By all accounts, we have not had a terribly spendy summer. Staying almost entirely out of the city means that the usual slow-drip from our wallets directly into those of ice cream and iced coffee and bagel vendors has largely been staunched. Instead of, on steamy walks home from the park, caving and ducking into a neighborhood restaurant for a dinner, we've mostly eaten at home. The few dates James and I have gone on have been heavily subsidized by free babysitting from grandparents. James was Calder's primary companion this summer and small town summer camp, though still a major expense, has felt feasible this summer in a way it hasn't ever felt back home. And yet, as August lingers and the weeks left until school starts continue to stretch before us, I'm noticing a certain kind of buyerly impulse burbling up.
What is that? The lure of the back-to-school bonanza? A wistful endless-summer shopping spree? Is it the fact that I'm currently solo-ing here in Connecticut with two kids while James solos with the other back in Brooklyn? Is it that old impulse to believe that maybe a purchase could make things just a little easier, make up for the deficit in organized activities and comprehensive childcare? (See also: a blow-up pool. See also: a kids' kayak.)

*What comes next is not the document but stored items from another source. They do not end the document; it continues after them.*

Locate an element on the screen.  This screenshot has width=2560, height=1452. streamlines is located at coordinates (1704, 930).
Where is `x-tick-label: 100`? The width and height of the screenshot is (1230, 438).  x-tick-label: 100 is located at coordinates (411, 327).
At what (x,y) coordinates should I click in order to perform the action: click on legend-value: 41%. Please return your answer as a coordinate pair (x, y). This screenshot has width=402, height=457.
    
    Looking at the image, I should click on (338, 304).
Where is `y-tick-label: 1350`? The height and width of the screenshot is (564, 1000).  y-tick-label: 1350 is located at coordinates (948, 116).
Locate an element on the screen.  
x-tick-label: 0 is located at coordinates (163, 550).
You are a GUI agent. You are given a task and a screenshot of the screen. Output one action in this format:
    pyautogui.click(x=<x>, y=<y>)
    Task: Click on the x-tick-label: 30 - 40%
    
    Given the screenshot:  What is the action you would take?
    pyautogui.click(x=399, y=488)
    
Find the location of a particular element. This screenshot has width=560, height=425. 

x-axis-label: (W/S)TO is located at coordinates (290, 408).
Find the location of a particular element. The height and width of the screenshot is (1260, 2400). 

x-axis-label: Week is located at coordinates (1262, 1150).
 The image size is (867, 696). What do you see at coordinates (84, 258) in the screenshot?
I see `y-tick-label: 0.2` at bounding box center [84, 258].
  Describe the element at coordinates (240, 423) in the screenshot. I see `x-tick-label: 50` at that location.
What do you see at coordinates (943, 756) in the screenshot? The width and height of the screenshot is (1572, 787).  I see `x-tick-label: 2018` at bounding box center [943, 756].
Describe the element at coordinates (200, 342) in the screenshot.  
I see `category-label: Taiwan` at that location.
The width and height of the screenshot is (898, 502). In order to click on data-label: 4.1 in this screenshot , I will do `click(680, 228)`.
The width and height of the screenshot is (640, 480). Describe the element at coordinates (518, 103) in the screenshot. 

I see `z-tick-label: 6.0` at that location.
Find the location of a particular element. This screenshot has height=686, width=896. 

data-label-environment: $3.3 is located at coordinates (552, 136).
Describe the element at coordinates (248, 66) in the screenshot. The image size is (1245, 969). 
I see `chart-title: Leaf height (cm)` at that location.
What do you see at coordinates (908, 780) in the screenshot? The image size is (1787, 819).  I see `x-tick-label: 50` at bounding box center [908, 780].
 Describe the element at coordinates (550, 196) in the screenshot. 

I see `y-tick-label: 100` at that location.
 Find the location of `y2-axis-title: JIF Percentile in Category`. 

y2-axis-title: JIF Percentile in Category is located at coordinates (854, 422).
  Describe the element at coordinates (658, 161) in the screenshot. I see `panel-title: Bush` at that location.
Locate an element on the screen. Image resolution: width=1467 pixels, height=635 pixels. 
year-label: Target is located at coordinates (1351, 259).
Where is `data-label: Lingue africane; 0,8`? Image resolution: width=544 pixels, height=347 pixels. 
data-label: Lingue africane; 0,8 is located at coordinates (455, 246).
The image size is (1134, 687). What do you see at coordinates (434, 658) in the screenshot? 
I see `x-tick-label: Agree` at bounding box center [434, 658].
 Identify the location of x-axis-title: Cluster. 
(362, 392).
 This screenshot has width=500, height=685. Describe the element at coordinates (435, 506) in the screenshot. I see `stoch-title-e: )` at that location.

After weeks of hot sun and hotter sand, the thirty-year-old beach toys I defended at the beginning of the summer have started to crack under the strain of heavy play. The buckets have sprung leaks, the sand molds—little used in the first place—have splintered.
The best beach toy is no beach toy, I say. Use your hands! I show my kids how to dribble the wet sand between their fingers until they've recreated Gaudi's basilica in miniature, studded with mussel shells and seaweed. I show them how to use the end of a whelk shell to carve lines in the wet sand, how to stack lengths of driftwood into drawbridges and barricades.